Last week, when I called my son to ask where and how I could (legally) place a bet on the Kentucky Derby, he said he might meet a friend at the track in Shakopee on race day and, if he did, he would gladly place my wager.

I know, I know. You're going to remind me of the pact my husband and I made to never gamble again. Not because we had a problem and couldn't stop but after six or seven trips to the casino where we lost $50 dollars, or more, we decided to decline any further invitations from family and friends to "try our luck" and just write out a check to the food shelf instead.

Other than a lottery ticket here and there, we've stuck to our pledge. Until a couple Sundays ago, that is, when we watched a "60 Minutes" segment on jockey Rosie Napravnik. We learned if the 25-year-old New Jersey native were to win the race, she would be the first woman to do so.

During the interview, "60 Minutes" correspondent Bob Simon and Rosie talked about Barbara Jo Rubin, a female jockey who, decades ago, was considered bad luck by trainers because of her gender. Forced out of racing in this country, Rubin retreated to the Bahamas. She became the first woman to ever win a race but even after that, had to put up with harassment and jeers.

Rosie told Simon that kind of treatment is still directed at female jockeys. In fact, she said some trainers and owners won't work with women. "The only way that I deal with that," she said, "is to try to beat that person in a race."

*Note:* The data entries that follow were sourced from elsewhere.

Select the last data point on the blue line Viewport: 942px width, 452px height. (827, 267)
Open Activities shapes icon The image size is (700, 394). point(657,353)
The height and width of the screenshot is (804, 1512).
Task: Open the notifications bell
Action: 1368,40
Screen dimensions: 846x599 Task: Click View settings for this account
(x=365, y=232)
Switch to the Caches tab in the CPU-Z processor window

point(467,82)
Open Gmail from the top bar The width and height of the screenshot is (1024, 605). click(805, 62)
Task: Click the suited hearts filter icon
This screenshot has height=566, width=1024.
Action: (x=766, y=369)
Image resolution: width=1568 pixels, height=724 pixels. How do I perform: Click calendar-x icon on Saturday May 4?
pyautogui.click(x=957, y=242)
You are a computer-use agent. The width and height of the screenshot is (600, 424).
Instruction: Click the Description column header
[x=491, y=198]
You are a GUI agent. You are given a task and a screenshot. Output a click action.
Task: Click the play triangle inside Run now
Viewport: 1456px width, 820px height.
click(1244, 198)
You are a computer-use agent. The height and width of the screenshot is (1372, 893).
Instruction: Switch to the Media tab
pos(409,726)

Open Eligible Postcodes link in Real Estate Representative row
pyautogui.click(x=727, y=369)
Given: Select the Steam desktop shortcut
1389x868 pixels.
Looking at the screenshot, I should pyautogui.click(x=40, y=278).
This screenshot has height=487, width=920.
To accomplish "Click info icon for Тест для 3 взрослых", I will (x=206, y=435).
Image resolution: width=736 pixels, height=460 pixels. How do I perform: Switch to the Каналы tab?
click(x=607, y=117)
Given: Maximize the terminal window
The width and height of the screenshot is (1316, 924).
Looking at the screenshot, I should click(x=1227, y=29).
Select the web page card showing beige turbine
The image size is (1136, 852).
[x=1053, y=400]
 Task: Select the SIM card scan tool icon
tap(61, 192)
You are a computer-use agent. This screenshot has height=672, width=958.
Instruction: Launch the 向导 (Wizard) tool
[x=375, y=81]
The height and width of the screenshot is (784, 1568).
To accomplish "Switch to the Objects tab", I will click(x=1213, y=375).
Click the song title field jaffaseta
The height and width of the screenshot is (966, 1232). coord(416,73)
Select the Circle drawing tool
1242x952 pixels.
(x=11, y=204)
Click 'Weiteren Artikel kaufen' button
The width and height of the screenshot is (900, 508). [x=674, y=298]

Emotional jabs aren't the only damages Rosie has had to endure. She has fallen five times with one fall resulting in a broken leg after she was trampled by another horse. She has broken her arm, back and collarbone, too. Still, she told interviewer Simon she doesn't get nervous and is "most comfortable" atop a horse.

Rosie's story resonated with me. I never took a fall on the job but, as the first woman car salesperson in the Twin Cities, the treatment I endured from my male counterparts and even some managers, left me heart-broken on many occasions. As with Rosie, I was motivated to try even harder to "beat them" every month.

That's why I had to bet on Rosie on derby weekend. My husband understood. So did my son. When he called the morning of the race, we talked about how to make the best use of my money. He suggested placing $20 dollars apiece on win, place and show.

I settled in front of the television an hour and a half before the race to watch the people and the horses and hear the latest updates and human interest stories. When I learned the odds on my team, I began fantasizing about how I would spend my winnings. My husband came home with a pizza and sat down with me.

"When she wins," I said, "we should put the money into a new vanity top for the bathroom." He agreed. Well, good, that was settled. Quartz, I thought. That coppery brown color with tan and a bit of the green that's on the walls.

"They're off," my husband said, moving forward in his seat. I couldn't tell one horse from another or which jockey was which in the muddy blur. I heard Rosie's horse, Mylute, mentioned once and then, it was over.

We didn't win, place or show. The bathroom renovation will have to wait. It was worth it, though. Especially, when my son called to say Rosie might be racing in the Preakness next weekend. Whoa, my husband should probably hide the checkbook, don't you think?